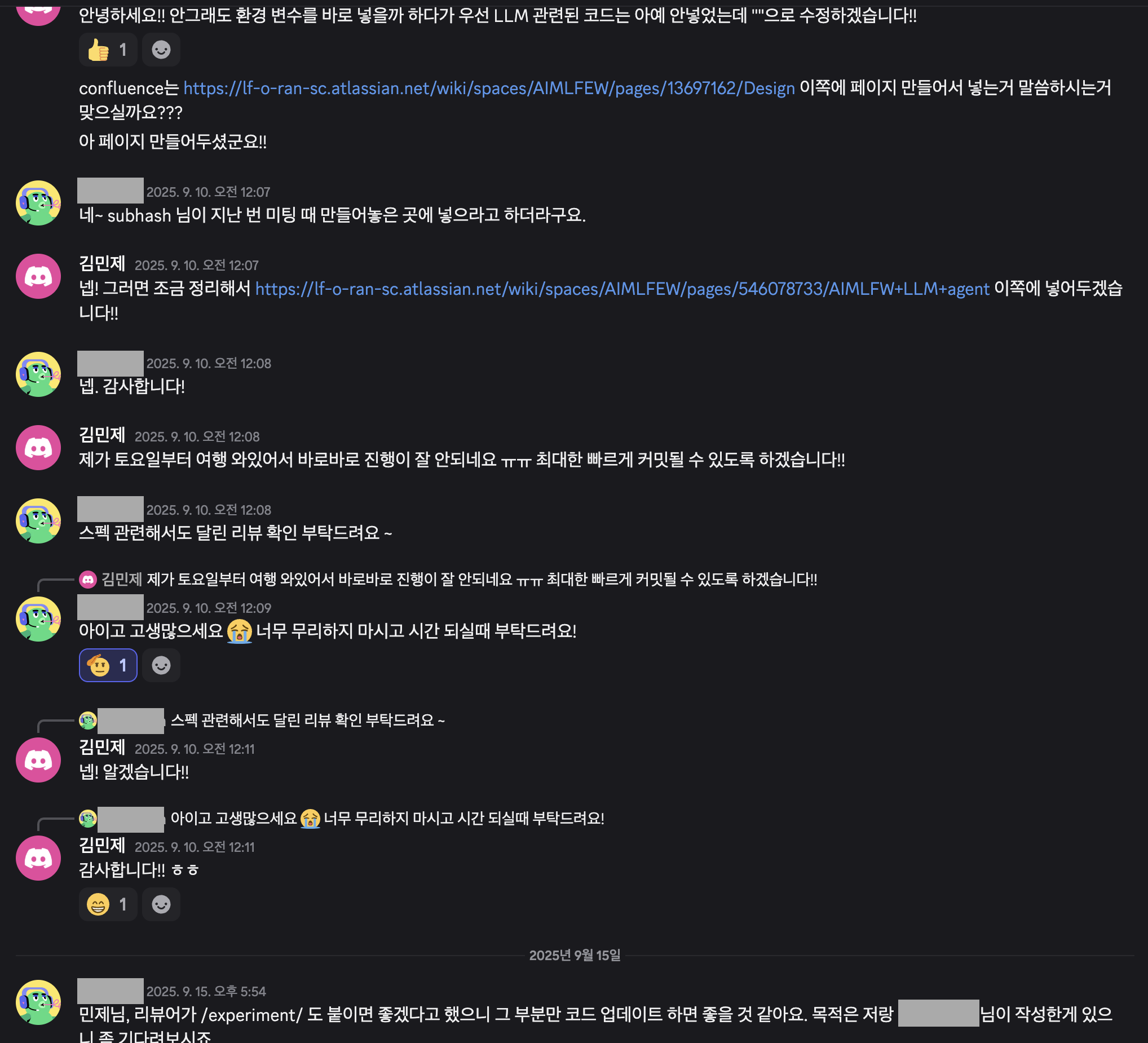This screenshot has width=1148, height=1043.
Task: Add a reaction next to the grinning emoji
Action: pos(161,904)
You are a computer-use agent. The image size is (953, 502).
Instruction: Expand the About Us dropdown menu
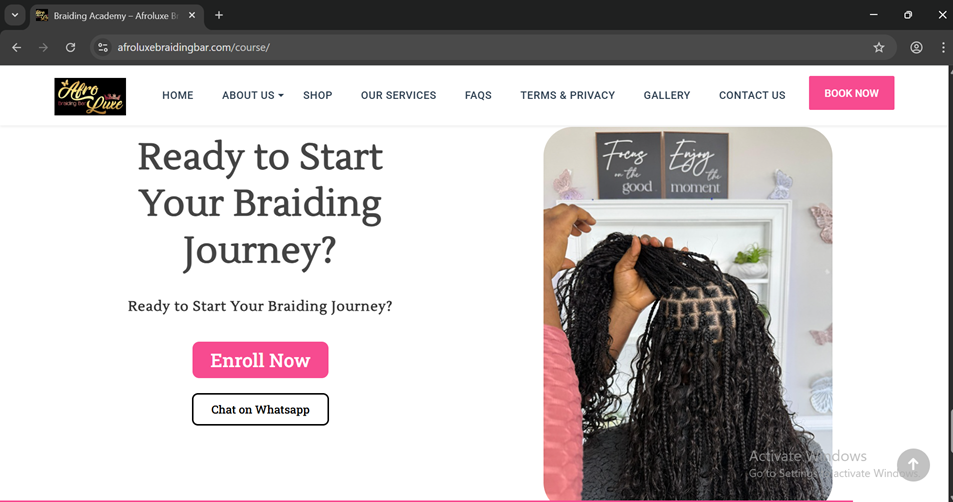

____

→ TASK REQUIREMENTS
Turn every line of the records into a numbered list, skipping any blank lines and leaving out the pictures.

→ TASK RESULT
1. This screenshot has width=1148, height=1043.
2. Task: Add a reaction next to the grinning emoji
3. Action: pos(161,904)
4. You are a computer-use agent. The image size is (953, 502).
5. Instruction: Expand the About Us dropdown menu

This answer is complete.